== Segment start ==

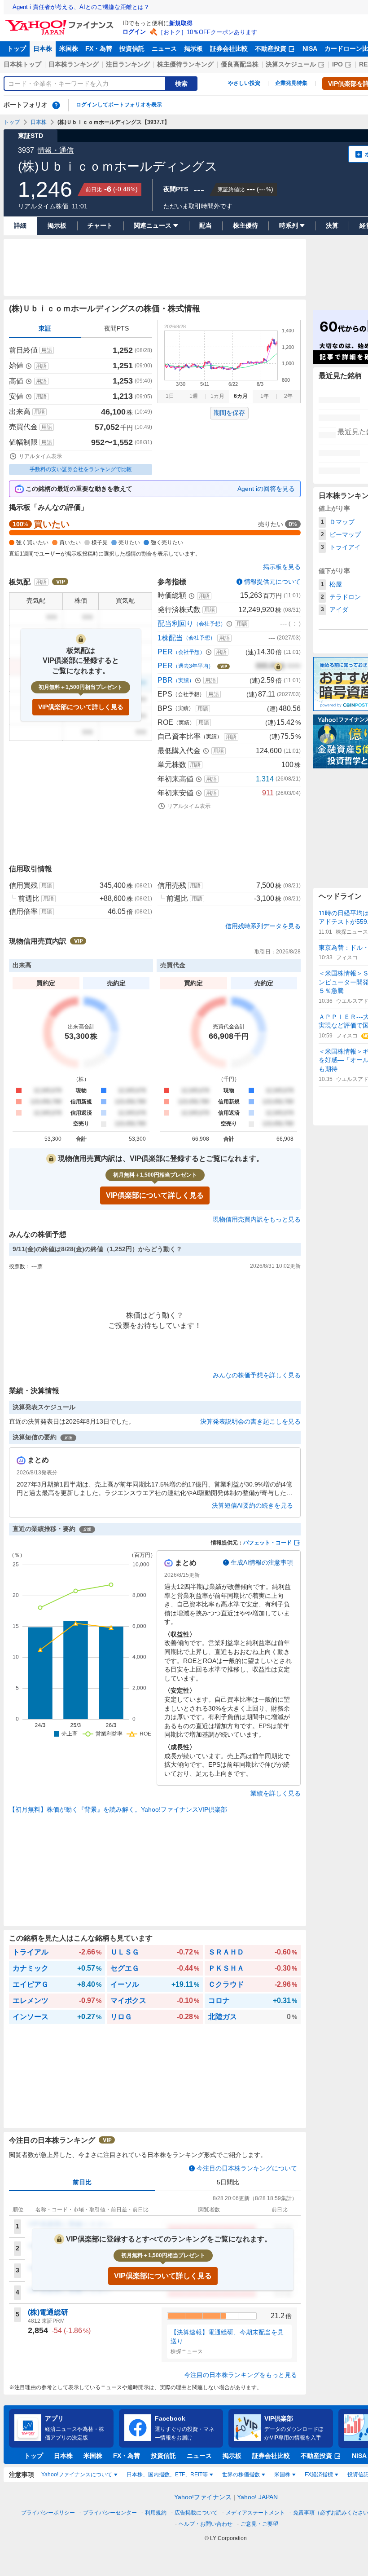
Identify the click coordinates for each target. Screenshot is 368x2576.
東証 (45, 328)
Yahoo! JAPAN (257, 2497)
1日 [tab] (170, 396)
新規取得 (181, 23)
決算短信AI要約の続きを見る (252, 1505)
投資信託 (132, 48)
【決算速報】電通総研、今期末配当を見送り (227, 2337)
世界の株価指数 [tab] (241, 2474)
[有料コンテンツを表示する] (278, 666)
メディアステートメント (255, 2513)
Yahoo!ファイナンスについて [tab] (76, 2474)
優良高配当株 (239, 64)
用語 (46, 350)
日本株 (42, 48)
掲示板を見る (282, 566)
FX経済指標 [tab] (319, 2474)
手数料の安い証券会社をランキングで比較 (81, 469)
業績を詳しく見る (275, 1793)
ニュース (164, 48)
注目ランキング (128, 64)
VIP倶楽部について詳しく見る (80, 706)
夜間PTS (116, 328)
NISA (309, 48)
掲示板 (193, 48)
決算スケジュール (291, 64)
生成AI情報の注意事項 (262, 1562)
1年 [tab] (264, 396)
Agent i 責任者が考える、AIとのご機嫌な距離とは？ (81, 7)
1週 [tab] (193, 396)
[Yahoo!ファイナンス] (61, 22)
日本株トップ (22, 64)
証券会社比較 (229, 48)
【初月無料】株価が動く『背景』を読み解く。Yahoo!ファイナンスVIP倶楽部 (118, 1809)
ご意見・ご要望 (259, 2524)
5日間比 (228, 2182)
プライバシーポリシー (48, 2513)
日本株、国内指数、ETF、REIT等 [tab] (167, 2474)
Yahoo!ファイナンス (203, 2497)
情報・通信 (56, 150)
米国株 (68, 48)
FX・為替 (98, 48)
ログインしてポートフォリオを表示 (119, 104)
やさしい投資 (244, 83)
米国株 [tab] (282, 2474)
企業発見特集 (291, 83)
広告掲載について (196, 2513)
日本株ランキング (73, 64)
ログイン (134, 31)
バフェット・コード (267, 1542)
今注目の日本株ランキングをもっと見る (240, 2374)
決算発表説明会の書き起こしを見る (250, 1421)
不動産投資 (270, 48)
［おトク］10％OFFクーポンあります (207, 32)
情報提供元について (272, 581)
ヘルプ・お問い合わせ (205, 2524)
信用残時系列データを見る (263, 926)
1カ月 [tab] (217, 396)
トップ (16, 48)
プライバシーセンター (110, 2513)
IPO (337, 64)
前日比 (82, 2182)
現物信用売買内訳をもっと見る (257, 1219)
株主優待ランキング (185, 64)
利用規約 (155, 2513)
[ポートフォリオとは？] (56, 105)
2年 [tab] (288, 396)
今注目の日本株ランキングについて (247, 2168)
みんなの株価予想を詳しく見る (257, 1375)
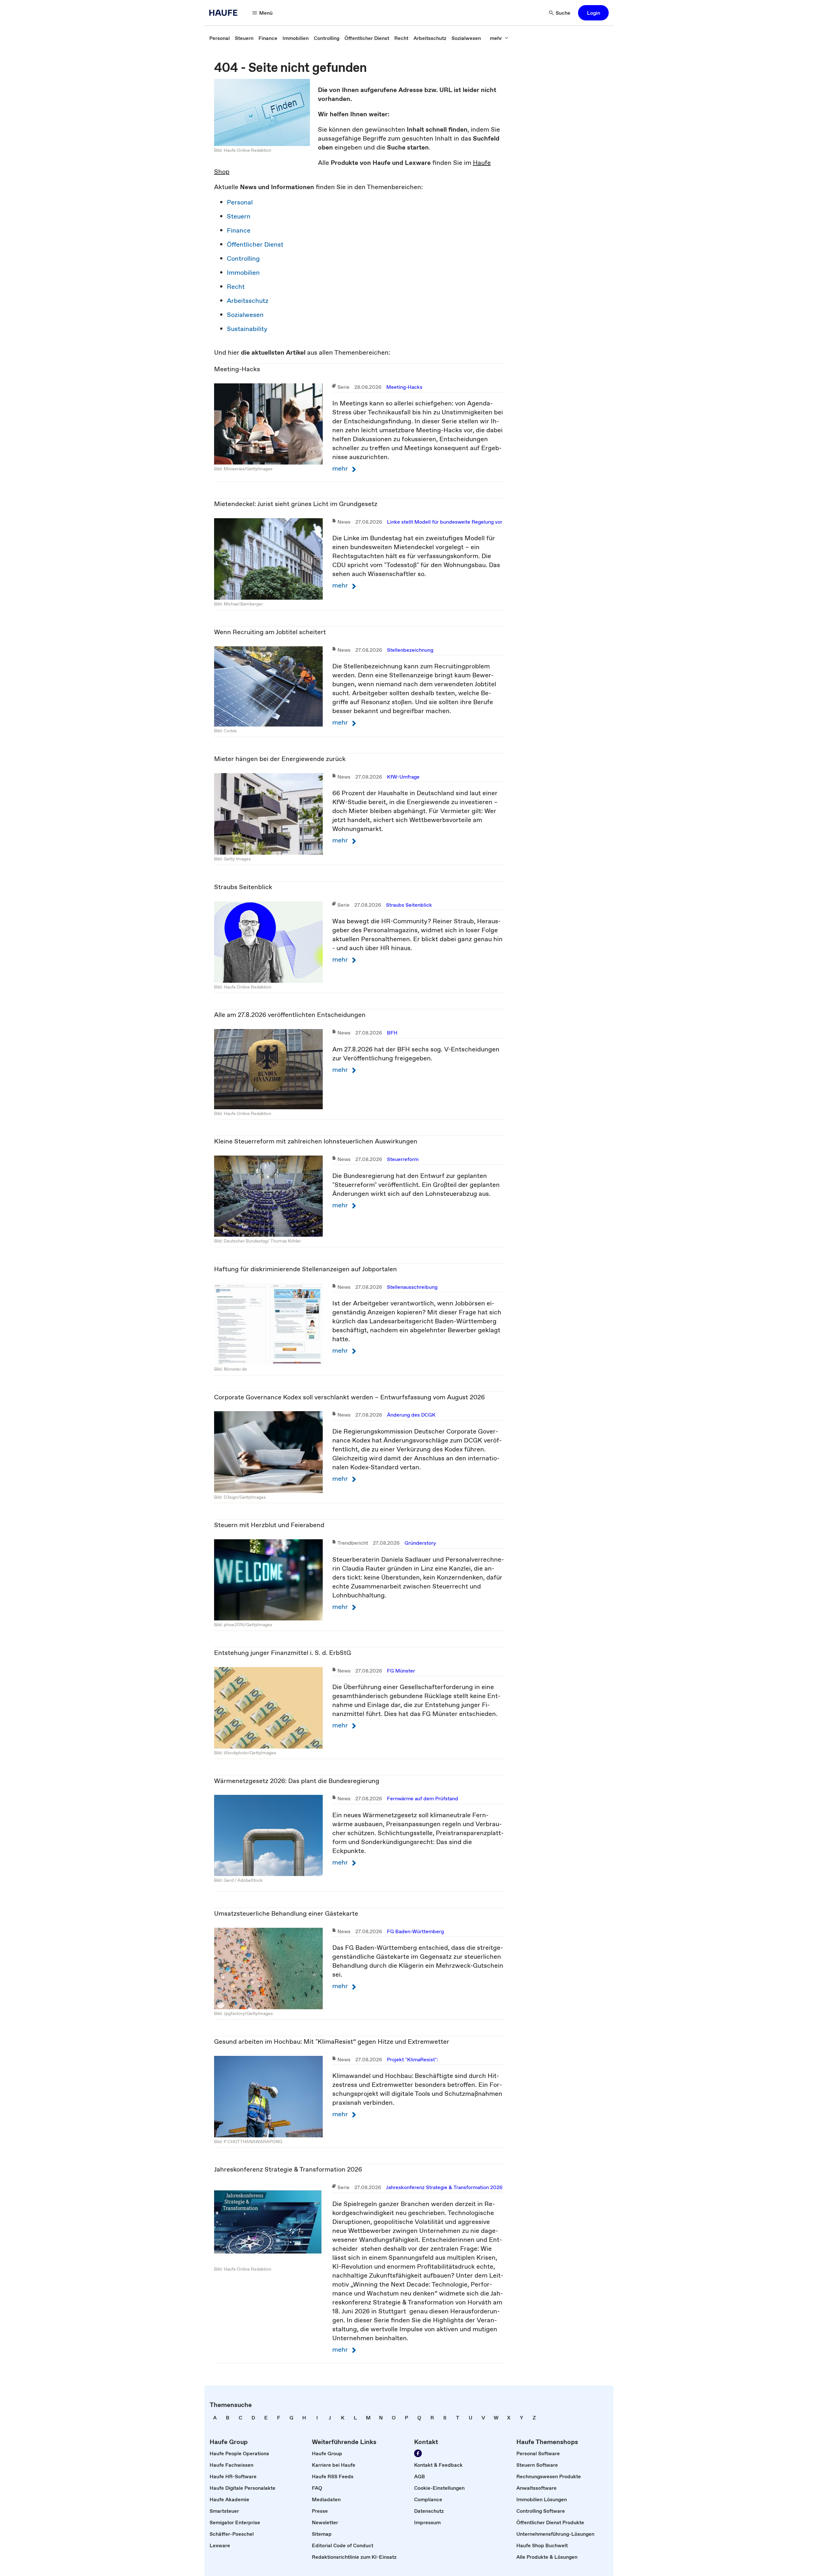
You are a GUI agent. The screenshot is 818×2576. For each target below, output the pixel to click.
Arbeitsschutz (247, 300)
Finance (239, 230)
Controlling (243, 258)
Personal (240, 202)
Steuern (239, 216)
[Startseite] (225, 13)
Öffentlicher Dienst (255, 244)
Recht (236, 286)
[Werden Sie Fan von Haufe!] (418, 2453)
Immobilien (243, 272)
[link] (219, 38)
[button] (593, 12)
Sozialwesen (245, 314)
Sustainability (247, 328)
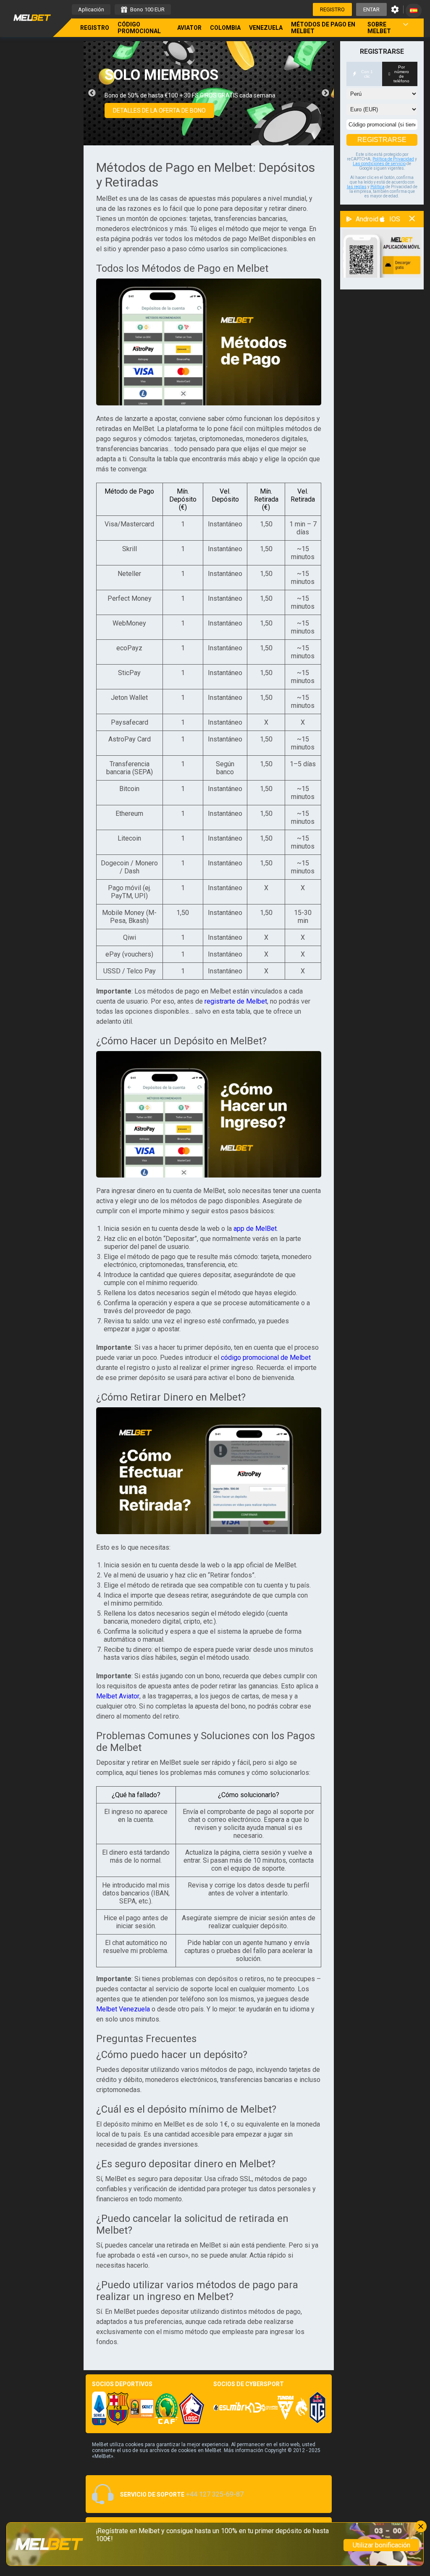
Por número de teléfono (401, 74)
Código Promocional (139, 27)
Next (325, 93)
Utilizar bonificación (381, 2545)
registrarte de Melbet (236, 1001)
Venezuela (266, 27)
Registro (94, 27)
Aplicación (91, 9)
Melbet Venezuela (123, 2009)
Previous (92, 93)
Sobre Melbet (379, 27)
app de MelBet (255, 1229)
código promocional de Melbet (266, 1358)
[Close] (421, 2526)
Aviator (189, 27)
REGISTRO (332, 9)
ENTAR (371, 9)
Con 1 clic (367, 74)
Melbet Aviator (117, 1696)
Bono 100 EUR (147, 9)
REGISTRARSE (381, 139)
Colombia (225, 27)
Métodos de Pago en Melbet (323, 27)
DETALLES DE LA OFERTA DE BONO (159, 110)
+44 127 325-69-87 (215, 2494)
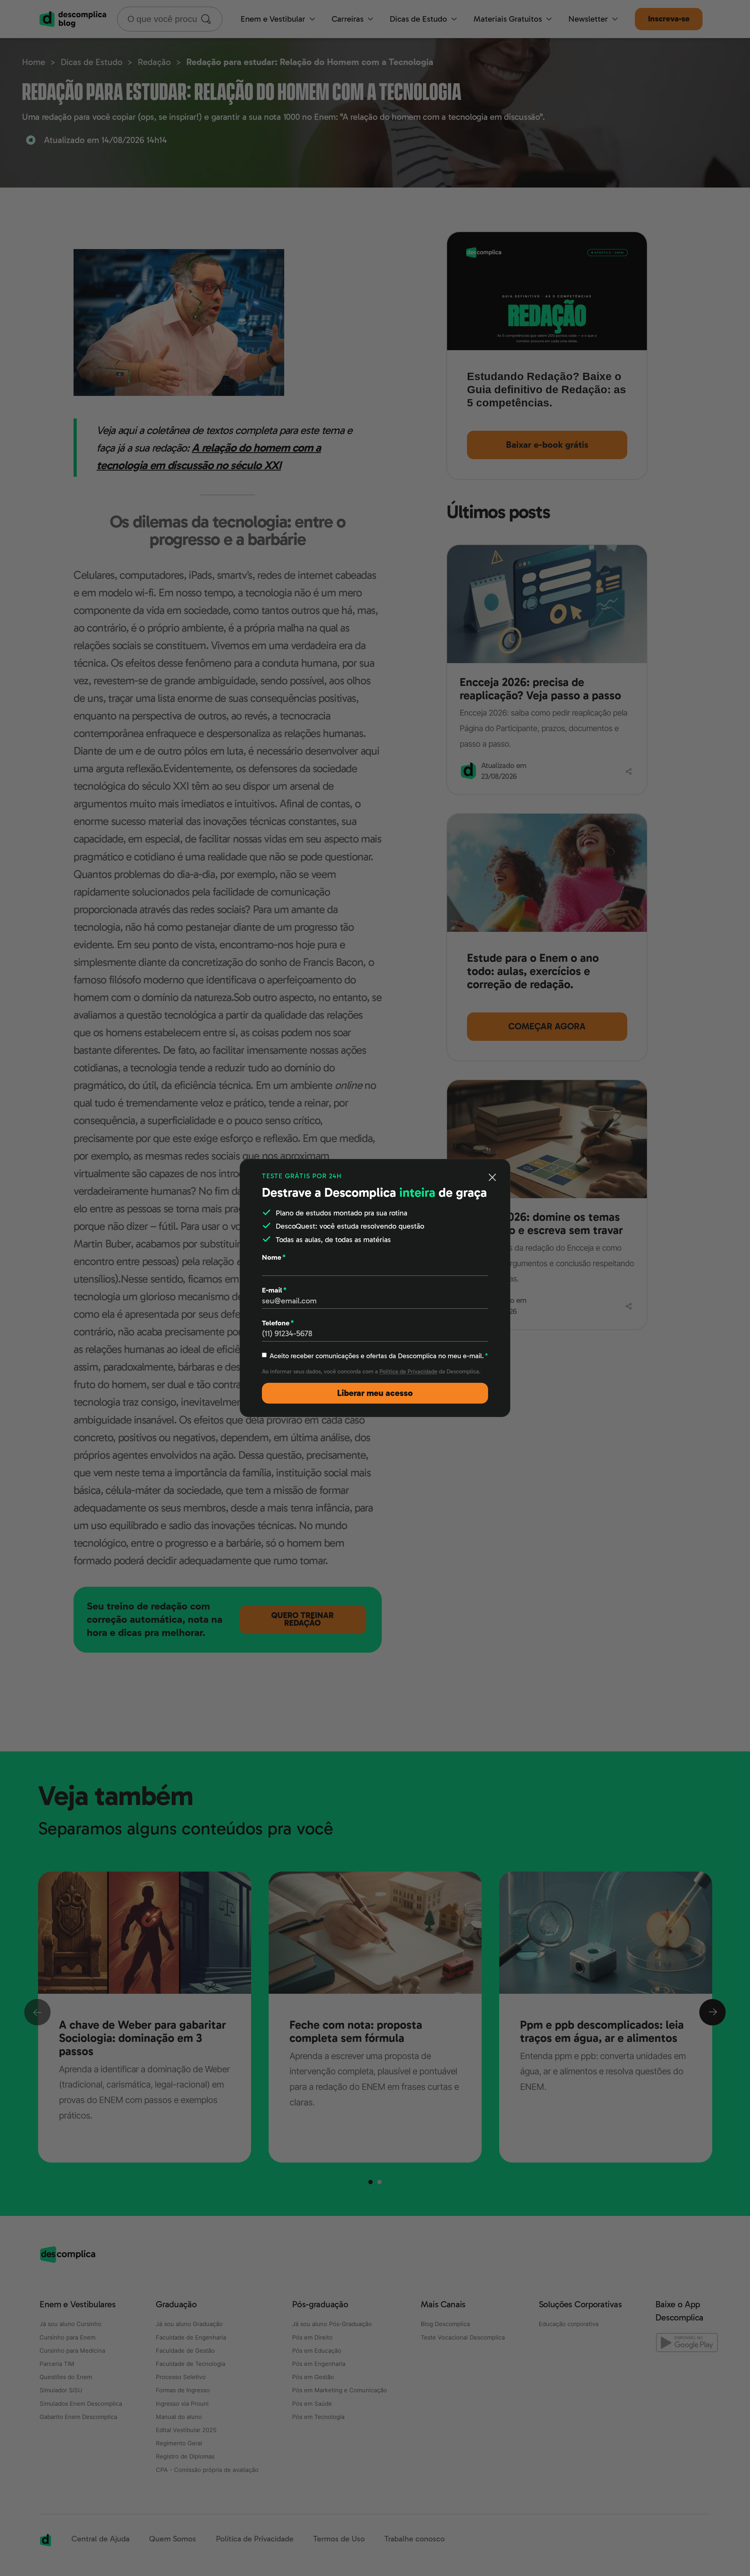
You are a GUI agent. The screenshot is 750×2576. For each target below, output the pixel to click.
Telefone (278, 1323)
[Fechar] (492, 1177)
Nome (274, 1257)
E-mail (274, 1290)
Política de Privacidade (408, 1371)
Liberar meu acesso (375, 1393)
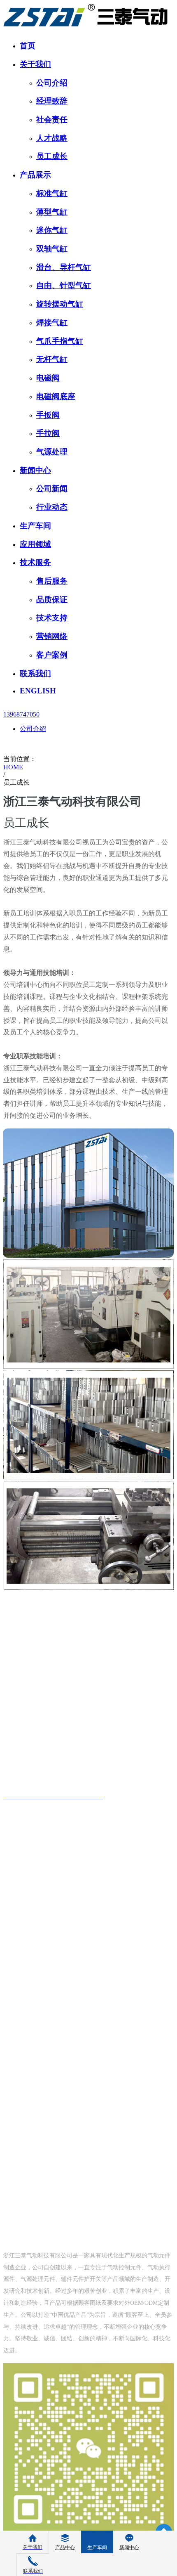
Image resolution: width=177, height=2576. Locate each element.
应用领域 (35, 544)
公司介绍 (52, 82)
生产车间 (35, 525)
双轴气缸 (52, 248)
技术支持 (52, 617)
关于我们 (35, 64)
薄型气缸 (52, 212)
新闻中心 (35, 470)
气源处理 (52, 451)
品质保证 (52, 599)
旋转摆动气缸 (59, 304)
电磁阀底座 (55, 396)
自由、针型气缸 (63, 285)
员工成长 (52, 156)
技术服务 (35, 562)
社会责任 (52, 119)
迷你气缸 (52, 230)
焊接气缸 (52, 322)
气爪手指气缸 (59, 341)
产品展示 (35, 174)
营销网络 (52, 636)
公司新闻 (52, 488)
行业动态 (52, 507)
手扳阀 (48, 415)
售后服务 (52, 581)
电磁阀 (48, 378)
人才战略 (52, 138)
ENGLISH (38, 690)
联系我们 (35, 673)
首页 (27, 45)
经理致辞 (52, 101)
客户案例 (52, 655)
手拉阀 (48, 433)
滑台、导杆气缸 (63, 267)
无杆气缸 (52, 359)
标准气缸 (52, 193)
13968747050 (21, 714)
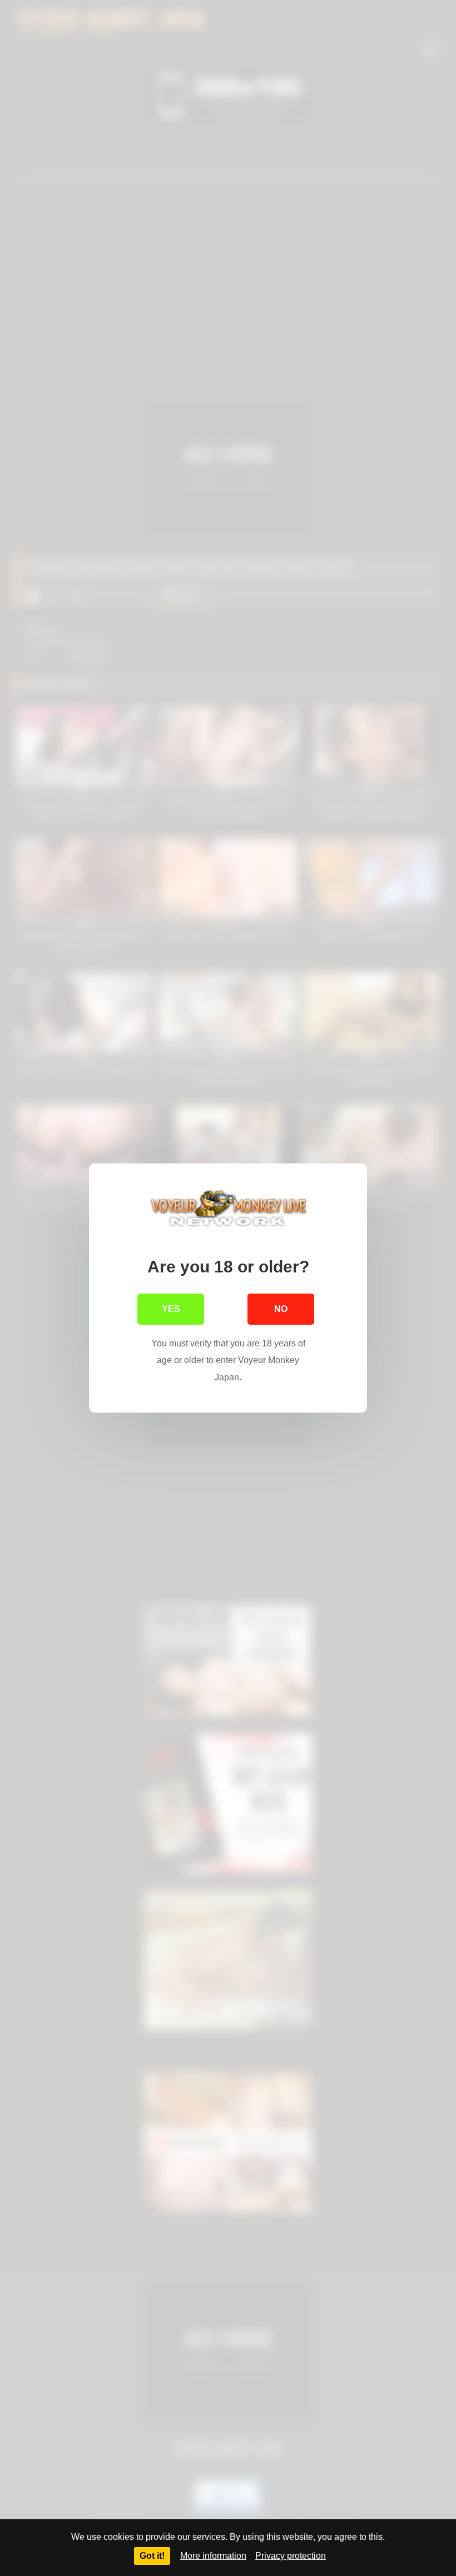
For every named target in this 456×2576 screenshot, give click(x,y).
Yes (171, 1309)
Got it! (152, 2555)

== Segment end ==

§ About this exercise
Set down exactly the lines above, from the line containing "325-69-87 (215, 2494)" through the line containing "经理致辞 (52, 101)". Skip the pictures.

§ Task output
+44 127 325-69-87 (215, 2494)
You are a GUI agent. The screenshot is 750×2576. For each target below, output the pixel to click.
Telefone (278, 1323)
[Fechar] (492, 1177)
Nome (274, 1257)
E-mail (274, 1290)
Política de Privacidade (408, 1371)
Liberar meu acesso (375, 1393)
Image resolution: width=177, height=2576. Locate each element.
应用领域 (35, 544)
公司介绍 (52, 82)
生产车间 (35, 525)
双轴气缸 (52, 248)
技术支持 (52, 617)
关于我们 (35, 64)
薄型气缸 (52, 212)
新闻中心 (35, 470)
气源处理 (52, 451)
品质保证 (52, 599)
旋转摆动气缸 (59, 304)
电磁阀底座 (55, 396)
自由、针型气缸 (63, 285)
员工成长 (52, 156)
技术服务 (35, 562)
社会责任 (52, 119)
迷你气缸 (52, 230)
焊接气缸 (52, 322)
气爪手指气缸 (59, 341)
产品展示 (35, 174)
营销网络 (52, 636)
公司新闻 (52, 488)
行业动态 (52, 507)
手扳阀 (48, 415)
售后服务 (52, 581)
电磁阀 (48, 378)
人才战略 (52, 138)
ENGLISH (38, 690)
联系我们 (35, 673)
首页 (27, 45)
经理致辞 (52, 101)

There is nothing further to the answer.